Mesti Sadar Bahwa Belajar Agama Itu Penting
Baik selaku orang tua dan anak, kita
mesti sadar bahwa mempelajari ilmu agama itu amat penting. Kita bisa jadi
terjerrumus dalam syirik karena tidak tahu bahwa jimat, rajah dan azimat
termasuk kesyirikan karena adanya ketergantungan hati pada selain ALLAH sebab
yang tidak terbukti dengan dalil dan bukti eksperimen. Rasul shallallahu alaihi
wasallam bersabda, “Barangsiapa yang menggantungkan tamimah, maka ia telah
berbuat syirik.” (HR. Ahmad)
Kita pun bisa berwudhu dengan tidak
sempurna ketika tidak tahu bagaimanakah wudhu yang diajarkan oleh Rasulullah
shallallahu alaihi wasallam.

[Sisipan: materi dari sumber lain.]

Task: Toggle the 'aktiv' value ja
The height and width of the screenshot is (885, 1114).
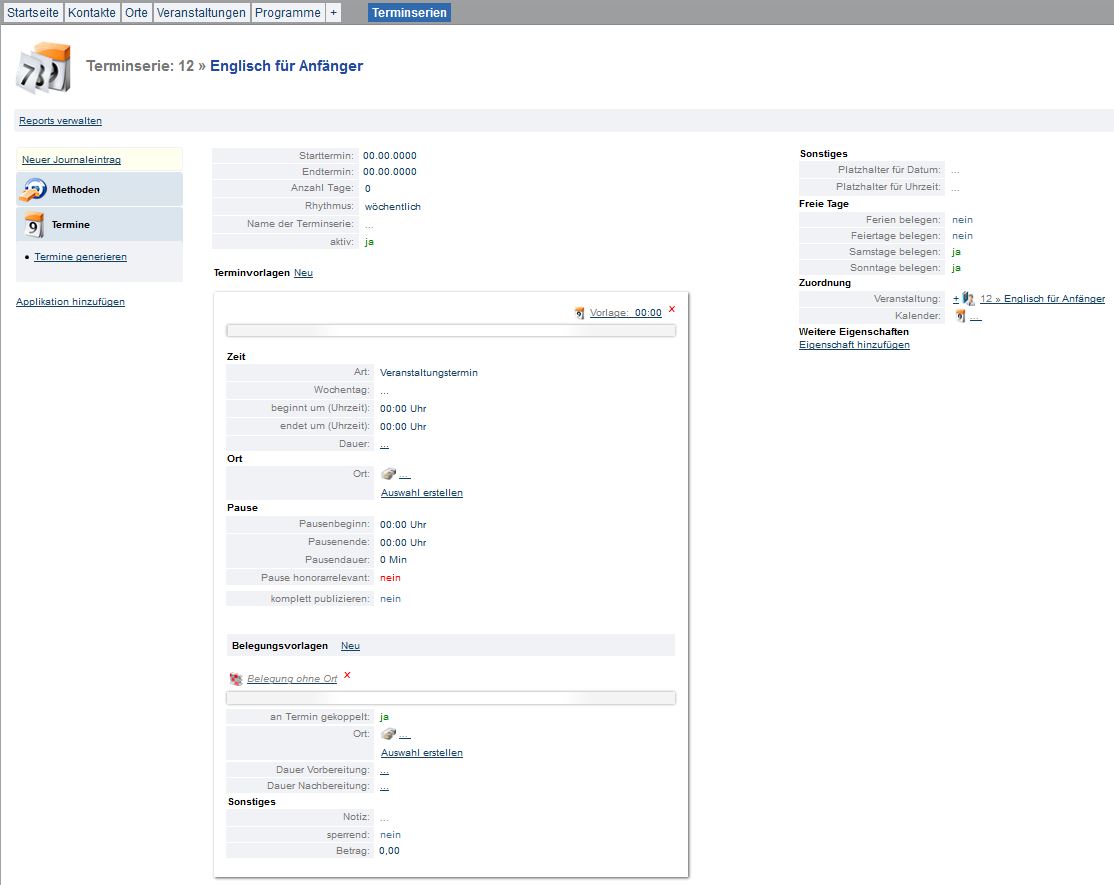Action: tap(370, 242)
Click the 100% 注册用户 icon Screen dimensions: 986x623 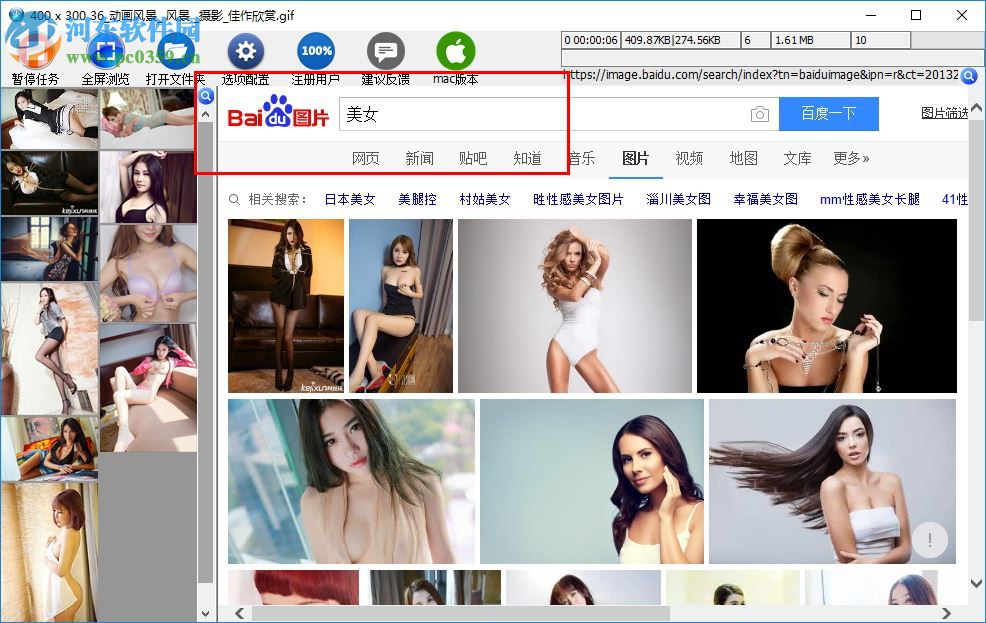(316, 52)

Wudhu yang tidak sempurna akan merembet pada
shalat yang jadi bermasalah. Lihatlah diantara ancaman bagi orang yang tidak
berwudhu sempurna seperti yang tumitnya tidak terbasahi air. Rasulullah
shallallahu alaihi wasallam bersabda,”Celakalah tumit-tumit yang tidak
terbasahi wudhu dari ancaman neraka.” (Muttafaqun alaih)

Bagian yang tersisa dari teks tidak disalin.